Автор книги: Федор Гришанов
сообщить о нарушении
Текущая страница: 8 (всего у книги 25 страниц)
Дети в таком интернате, естественно, были разновозрастные: от первого до десятого, выпускного класса. Серёжа наш был тогда семиклассником. Учёба всегда поддавалась ему легко, уроки он успевал делать в школе, поэтому всё остальное своё время он посвящал изучению окружающего мира: запоем читал все попадавшие в его руки книги и встревал (вляпывался) во всевозможные, иногда чреватые приключения.
Со спальным местом Серёжа определился ещё утром. Его койка стояла у окна, прямо выходящего на знаменитую Транссибирскую магистраль. Серёжа положил сумку с книжками на кровать и отправился в столовую, где уже начинался общий интернатский обед.
В помещении, примыкающем к кухне и соединённым с ней раздаточным окном, было установлено несколько столов, вокруг которых уже сидели будущие подруги, друзья и недруги нашего героя. Старшие ребята, десяти– и девятиклассники сидели за большим столом. Все места вокруг него были заняты. И вообще оказалось только одно свободное место в углу, где сидели три самых маленьких девочки. Серёжа осмотрелся ещё: да, действительно, свободное место было только за их столом. Серёжа подошёл к ним, вежливо поклонился и любезно осведомился:
– Здравствуйте, прелестные мадемуазели. Вы позволите присоединиться к вам? Больше свободных мест нет.
– Да... Конечно... Садитесь. Нам ещё кастрюлю с первым не принесли... Она – тяжёлая. А дежурные о нас забыли.
– Ничего страшного. Это сделаю я. – Серёжа подошёл к окошку и взял кастрюлю с торчащим в ней черпаком. Поставил её на середину стола и посмотрел на своих соседок (В это время за столом старшеклассников кто-то насмешливо хихикнул).
– А вы теперь и разливайте. – предложила одна из его новых компаньонок.

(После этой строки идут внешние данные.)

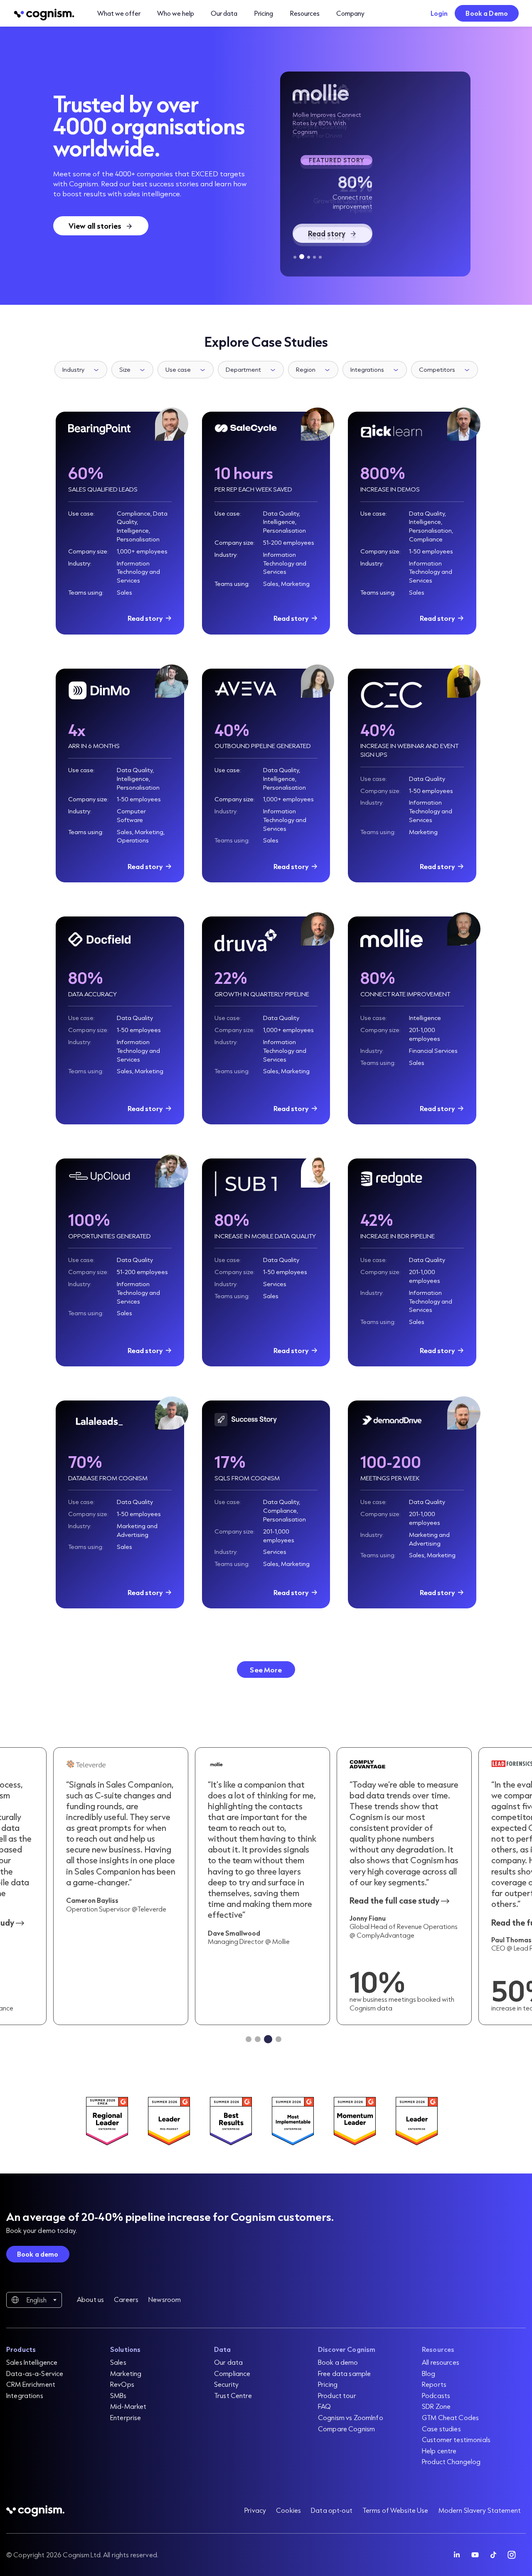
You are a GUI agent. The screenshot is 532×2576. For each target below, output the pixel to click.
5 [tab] (320, 257)
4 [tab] (314, 257)
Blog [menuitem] (429, 2373)
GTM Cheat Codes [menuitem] (450, 2417)
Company (350, 13)
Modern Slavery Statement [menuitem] (479, 2510)
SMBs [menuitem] (118, 2395)
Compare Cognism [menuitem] (346, 2428)
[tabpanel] (375, 174)
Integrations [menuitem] (24, 2395)
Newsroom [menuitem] (164, 2299)
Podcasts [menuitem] (436, 2395)
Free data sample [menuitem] (344, 2373)
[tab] (248, 2039)
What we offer (118, 13)
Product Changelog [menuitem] (451, 2461)
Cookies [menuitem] (288, 2510)
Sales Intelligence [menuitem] (32, 2362)
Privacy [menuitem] (255, 2510)
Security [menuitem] (226, 2384)
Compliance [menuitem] (232, 2373)
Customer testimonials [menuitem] (456, 2439)
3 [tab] (307, 256)
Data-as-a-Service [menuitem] (34, 2373)
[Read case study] (262, 1886)
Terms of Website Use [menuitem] (395, 2510)
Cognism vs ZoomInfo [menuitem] (350, 2417)
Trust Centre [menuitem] (233, 2395)
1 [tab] (294, 257)
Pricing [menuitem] (327, 2384)
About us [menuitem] (90, 2299)
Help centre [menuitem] (439, 2450)
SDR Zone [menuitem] (436, 2406)
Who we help (175, 13)
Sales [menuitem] (118, 2362)
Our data (224, 13)
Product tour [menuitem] (337, 2395)
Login (439, 13)
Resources (305, 13)
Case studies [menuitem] (441, 2428)
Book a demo (38, 2254)
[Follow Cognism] (457, 2555)
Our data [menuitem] (228, 2362)
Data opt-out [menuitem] (331, 2510)
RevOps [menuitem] (122, 2384)
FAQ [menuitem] (324, 2406)
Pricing (263, 13)
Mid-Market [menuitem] (128, 2406)
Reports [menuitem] (434, 2384)
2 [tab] (300, 257)
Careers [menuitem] (126, 2299)
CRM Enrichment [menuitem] (30, 2384)
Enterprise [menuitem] (125, 2417)
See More (266, 1670)
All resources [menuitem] (440, 2362)
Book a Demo (487, 13)
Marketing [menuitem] (125, 2373)
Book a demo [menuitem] (338, 2362)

– Нет, девочки. Кто из вас самая хозяйственная?
– Вера.
– Вот Вера и будет всем нам разливать. – Серёжа приоткрыл кастрюлю. – ...Борщ.
– Хорошо. – промолвила Вера и добавила. – Я дома, когда мама с папой на работе, сама младшим готовлю... («Да, – определил Серёжа. – девочки не только симпатяги, но и деловые»).
Отведав несколько ложек борща, Серёжа сразу понял, что кормёжка в интернате будет отличной: борщ оказался просто замечательным: вкусным, наваристым, щедро заправленным мясными кусочками и жиром... Потом девочки принесли и второе блюдо: шикарную котлету с гороховым гарниром, салат из помидор, а потом ещё и десерт: чай, булочку и всем по куску арбуза... да это не интернат, а какой-то дом отдыха на Черноморском побережье! Кстати, за первым же обедом «бедному» Серёже пришлось слопать добавочно ещё одну котлету и порцию салата, та как две девочки кушали только по полкотлетки, а третья не ела помидоров. А Серёжа, ведущий сверхактивный образ жизни, работавший как сельскохозяйственный вол, да ещё и занимавшийся спортом, ел всё.
(И ещё... В то время Серёжа и не интересовался, платят ли родители что-нибудь за содержание своего славного потомка в интернате, а потом Сергей Васильевич тоже забыл их спросить об этом, а потом спрашивать уже было не у кого... Может быть, и вообще ничего не платили. Наверное, тогда Государство наше было очень богатым... или на разных должностях было больше честных работников).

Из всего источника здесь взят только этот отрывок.